How not using Internet Explorer put me out of touch and cost me dearly - tghw
https://www.blurity.com/blog/2012/07/13/how-not-using-internet-explorer-put-me-out-of-touch-and-cost-me-dearly/
======
gmurphy
In general, not using the platform your users use is a path to trouble. For
example, because so many designers in the valley use Macs, we continually have
to fight an OS X bias in our design process; when designing something, you
tend to calibrate it against what you're used to, but when OS X is only 5% of
the market, OS X-based designers of client software end up with a massive
blind spot when it comes to understanding what comes naturally to the rest of
the world.

One example is font and font size choices - because the system fonts and font
rendering styles differ between platforms, it becomes very hard to tell what
looks broken or 'not quite right' on the platform you're not used to.
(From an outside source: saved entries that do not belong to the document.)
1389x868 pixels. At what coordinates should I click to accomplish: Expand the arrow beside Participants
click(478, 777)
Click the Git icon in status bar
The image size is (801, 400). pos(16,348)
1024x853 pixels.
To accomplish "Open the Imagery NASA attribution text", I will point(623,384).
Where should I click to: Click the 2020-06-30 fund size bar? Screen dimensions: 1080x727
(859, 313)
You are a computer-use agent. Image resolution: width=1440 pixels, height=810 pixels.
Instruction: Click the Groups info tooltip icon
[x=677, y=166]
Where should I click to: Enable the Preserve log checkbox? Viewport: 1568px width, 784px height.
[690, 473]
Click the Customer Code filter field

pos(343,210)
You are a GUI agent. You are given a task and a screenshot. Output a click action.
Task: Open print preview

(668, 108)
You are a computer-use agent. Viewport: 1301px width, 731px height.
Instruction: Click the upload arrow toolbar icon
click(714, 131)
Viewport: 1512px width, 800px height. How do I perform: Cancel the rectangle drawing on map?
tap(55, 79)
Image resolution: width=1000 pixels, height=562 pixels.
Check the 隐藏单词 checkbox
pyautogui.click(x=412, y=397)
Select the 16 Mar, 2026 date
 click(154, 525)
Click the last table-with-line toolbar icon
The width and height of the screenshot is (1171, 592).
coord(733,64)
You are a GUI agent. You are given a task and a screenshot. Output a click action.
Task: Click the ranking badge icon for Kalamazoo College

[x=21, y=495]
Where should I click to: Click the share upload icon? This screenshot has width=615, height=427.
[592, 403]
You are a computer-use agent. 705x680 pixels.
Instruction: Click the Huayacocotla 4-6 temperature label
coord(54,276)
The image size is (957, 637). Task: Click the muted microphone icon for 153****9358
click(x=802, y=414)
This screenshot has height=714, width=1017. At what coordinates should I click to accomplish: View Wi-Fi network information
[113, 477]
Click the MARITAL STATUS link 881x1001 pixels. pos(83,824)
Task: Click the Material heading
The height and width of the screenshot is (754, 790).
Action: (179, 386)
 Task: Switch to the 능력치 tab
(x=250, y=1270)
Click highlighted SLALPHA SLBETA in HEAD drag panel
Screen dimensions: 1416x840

It's not
uncommon to see sites launch with font choices that look rubbish on ClearType,
but if you're not used to ClearType, it's hard to tell whether the rubbish is
your fault or not.

Apple's excellent execution and Windows' (no-longer-deserved) poor reputation
also mean you frequently hear excuses for this behavior like "Windows users
won't care because they don't care about design" or "The Apple way is better,
so we should do it that way on Windows too". Both of these are infuriating and
lead to terribly designed products.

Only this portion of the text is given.